Noi restiamo fedeli a Gesù Cristo, perché non c’è gnosi senza manifestazione del Profeta Eterno. Gesù è più che profeta, ma la sua Chiesa è in parte psichica e visibile, in parte gnostica e invisibile. Lo gnostico è colui che segue (ho hepòmenos), e seguendo volge la Chiesa alla conversione e alla resurrezione.

Nascondi il tuo Cristo (tòn Christòn sou). Il primo Cristo doveva rivelare il segreto ed essere ucciso: il secondo dev’essere glorificato al tempo della resurrezione suprema. Nel tempo dell’occultamento, sii come la vita all’interno delle viscere.

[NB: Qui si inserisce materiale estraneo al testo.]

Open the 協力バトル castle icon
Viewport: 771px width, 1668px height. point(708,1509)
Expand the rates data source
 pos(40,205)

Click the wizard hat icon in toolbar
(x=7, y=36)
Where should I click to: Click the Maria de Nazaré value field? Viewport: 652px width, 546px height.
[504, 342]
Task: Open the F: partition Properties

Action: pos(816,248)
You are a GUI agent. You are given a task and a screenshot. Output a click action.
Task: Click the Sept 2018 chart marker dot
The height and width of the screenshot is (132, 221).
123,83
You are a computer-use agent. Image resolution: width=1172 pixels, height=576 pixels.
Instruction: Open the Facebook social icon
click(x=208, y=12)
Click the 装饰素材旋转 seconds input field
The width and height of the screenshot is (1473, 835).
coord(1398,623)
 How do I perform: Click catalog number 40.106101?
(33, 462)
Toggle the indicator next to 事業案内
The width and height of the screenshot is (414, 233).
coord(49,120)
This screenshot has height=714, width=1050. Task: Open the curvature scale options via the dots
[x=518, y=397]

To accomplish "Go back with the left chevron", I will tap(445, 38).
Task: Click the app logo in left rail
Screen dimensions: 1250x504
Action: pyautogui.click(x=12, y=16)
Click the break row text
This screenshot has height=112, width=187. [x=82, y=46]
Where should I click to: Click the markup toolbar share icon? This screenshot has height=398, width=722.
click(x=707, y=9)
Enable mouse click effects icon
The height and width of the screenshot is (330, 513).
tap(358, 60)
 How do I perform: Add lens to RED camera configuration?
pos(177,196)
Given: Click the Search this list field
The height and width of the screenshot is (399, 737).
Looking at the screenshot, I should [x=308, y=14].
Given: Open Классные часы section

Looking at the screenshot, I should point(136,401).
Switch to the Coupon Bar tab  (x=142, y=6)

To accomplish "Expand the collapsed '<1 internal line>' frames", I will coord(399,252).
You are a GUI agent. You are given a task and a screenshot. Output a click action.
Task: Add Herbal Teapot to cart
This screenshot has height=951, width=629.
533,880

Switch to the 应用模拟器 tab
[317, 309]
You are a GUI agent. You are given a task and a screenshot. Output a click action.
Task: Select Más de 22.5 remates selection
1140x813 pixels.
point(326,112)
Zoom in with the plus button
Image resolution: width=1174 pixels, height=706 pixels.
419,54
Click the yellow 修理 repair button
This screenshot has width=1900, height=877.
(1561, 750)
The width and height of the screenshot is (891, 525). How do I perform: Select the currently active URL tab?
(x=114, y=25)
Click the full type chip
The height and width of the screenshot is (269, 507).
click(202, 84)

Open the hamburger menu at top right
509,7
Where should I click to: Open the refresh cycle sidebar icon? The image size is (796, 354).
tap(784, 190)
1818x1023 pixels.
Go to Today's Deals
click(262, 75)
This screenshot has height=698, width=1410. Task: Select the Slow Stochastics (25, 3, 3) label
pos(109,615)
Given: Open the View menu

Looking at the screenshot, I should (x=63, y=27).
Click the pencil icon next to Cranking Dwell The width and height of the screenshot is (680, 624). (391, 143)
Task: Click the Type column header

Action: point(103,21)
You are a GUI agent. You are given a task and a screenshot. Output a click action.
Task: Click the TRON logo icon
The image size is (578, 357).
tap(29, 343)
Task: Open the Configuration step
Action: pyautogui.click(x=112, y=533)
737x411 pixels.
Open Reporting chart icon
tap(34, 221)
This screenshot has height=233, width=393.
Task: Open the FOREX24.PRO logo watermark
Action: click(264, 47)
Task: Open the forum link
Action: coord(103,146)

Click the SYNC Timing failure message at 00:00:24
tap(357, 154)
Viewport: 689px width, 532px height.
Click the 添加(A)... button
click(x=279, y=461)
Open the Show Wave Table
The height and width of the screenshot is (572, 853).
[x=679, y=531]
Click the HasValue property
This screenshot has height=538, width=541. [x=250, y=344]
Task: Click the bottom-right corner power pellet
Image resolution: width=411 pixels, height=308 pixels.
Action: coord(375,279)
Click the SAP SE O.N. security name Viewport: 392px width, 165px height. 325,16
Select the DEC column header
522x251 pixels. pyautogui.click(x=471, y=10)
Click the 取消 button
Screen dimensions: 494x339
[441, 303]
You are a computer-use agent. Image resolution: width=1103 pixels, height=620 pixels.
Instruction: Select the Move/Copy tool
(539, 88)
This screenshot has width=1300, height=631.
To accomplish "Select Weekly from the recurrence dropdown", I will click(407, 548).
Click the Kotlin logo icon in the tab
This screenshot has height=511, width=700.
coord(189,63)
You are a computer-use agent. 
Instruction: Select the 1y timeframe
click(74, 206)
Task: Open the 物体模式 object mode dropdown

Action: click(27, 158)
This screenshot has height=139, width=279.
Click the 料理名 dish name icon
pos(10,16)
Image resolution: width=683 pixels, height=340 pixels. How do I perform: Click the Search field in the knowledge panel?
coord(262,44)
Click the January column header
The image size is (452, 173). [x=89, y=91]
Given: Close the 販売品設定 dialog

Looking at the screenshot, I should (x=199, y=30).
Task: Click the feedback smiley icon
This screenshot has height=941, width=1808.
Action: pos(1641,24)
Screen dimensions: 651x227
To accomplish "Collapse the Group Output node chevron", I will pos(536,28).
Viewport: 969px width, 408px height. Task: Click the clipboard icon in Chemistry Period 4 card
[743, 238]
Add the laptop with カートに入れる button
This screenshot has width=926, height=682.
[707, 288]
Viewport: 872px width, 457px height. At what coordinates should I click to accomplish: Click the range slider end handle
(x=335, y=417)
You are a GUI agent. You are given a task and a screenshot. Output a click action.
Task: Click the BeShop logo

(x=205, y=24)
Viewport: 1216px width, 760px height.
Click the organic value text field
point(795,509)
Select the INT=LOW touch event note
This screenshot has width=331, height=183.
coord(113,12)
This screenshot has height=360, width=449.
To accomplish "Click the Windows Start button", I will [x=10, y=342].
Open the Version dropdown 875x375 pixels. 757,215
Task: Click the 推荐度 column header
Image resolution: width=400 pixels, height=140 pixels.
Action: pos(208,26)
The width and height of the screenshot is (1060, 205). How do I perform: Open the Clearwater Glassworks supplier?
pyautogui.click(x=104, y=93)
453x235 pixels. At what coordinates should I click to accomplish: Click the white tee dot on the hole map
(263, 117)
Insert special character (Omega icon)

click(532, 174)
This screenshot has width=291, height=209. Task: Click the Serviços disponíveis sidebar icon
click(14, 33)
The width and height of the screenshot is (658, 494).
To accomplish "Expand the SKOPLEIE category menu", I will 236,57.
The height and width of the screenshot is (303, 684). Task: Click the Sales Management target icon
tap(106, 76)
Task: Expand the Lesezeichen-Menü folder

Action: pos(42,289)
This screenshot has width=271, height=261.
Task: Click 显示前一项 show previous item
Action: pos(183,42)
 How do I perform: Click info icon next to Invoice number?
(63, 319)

Combatti la guerra degli angeli contro Satana, ma ricorda che Satana è il Nulla: combattilo lasciandolo dov’è. Se l’angoscia ti sovrasta, uniscila a quella di Sophia. Attendi con eccesso di nostalgia, come un prigioniero che non sappia acquietarsi nell’oblio.

Il Dio manifesto è Dio proprio non essendo (dià toû mē eînai) il Divino. Questo non-essere (mē eînai) diventa Satana quando l’Anima [Sophia] lo sente e lo afferra staccandolo da sé.